Les premières planètes extra-solaires ont été détectées autour de pulsars. Ces étoiles à neutrons en rotation rapide, avec une période d’une milliseconde à une seconde, émettent un vent stellaire relativiste, emportant un champ magnétique, qui intéragit avec les corps en orbite autour du pulsar. Les phénoménes électromagnétiques ont été calculés par deux astronomes, dont un de l’Observatoire de Paris. Ils ont montré que les planètes pourraient alors émettre des ondes radio qui permettraient de les détecter, et que les petits corps pourraient subir des changements rapides d’orbite, en moins de 10 000 ans.

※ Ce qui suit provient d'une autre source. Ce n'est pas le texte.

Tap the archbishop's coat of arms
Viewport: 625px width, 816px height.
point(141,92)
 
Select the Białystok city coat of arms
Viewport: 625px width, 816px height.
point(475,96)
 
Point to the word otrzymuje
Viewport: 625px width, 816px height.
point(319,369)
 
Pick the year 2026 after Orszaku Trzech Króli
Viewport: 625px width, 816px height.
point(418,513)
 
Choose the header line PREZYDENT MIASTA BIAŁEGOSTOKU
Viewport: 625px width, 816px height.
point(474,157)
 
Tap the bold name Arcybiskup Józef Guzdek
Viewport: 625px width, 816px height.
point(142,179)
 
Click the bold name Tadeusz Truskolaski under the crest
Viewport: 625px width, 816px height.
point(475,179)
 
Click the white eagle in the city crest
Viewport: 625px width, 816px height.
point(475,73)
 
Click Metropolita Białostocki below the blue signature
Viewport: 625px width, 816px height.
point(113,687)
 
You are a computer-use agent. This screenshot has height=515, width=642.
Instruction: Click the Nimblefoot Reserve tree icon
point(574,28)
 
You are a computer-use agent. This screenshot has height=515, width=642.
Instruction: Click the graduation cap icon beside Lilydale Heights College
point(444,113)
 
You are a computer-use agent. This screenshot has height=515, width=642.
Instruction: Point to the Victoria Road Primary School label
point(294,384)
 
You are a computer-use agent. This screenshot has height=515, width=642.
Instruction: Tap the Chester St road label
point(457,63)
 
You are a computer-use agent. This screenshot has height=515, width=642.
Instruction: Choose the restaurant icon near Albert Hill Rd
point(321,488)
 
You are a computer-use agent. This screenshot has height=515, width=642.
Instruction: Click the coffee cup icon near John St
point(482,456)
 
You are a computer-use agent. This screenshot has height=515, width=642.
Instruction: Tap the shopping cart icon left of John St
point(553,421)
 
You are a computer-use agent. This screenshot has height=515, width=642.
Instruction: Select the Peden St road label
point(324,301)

Les trois premières planètes qui ont été découvertes hors du système solaire (en 1992) tournent autour d’une étoile fort singulière portant le doux nom « PSR 1257+12 » : si sa masse est comparable à celle de notre étoile, son diamètre n’excède pas 40 kilomètres (contre 1 400 000 km pour le Soleil). C’est une étoile à neutrons, ainsi désignée car les neutrons en constituent le composant majoritaire. Les étoiles à neutrons, aussi denses que des noyaux atomiques, sont les résidus d’explosion d’une étoile au moins huit fois plus massive que le Soleil. Autrement dit : les étoiles à neutrons sont un des résidus d’une explosion de supernova. Si l’étoile à neutrons a deux ou trois masses solaires, le reste de l’étoile originelle (plus de 5 masses solaires) a été dispersé dans l’espace, suite à l’explosion. En raison de la très petite taille des étoiles à neutrons, leur éclat est très faible, et cela en rend la détection directe très difficile. En revanche, ces étoiles tournent très vite sur elles-mêmes (avec une période de quelques milli-secondes à quelques secondes, contre 27 jours pour le Soleil), et leur champ magnétique est très fort. De ce fait, une série de phénomènes relativement complexes les transforme en puissants émetteurs radio, les « pulsars », et c’est d’ailleurs avec des radiotélescopes que l’on a identifié le PSR 1257+12 et, indirectement, son système de planètes. PSR 1257+12 est l’objet d’une surveillance régulière avec le grand radiotélescope de Nançay.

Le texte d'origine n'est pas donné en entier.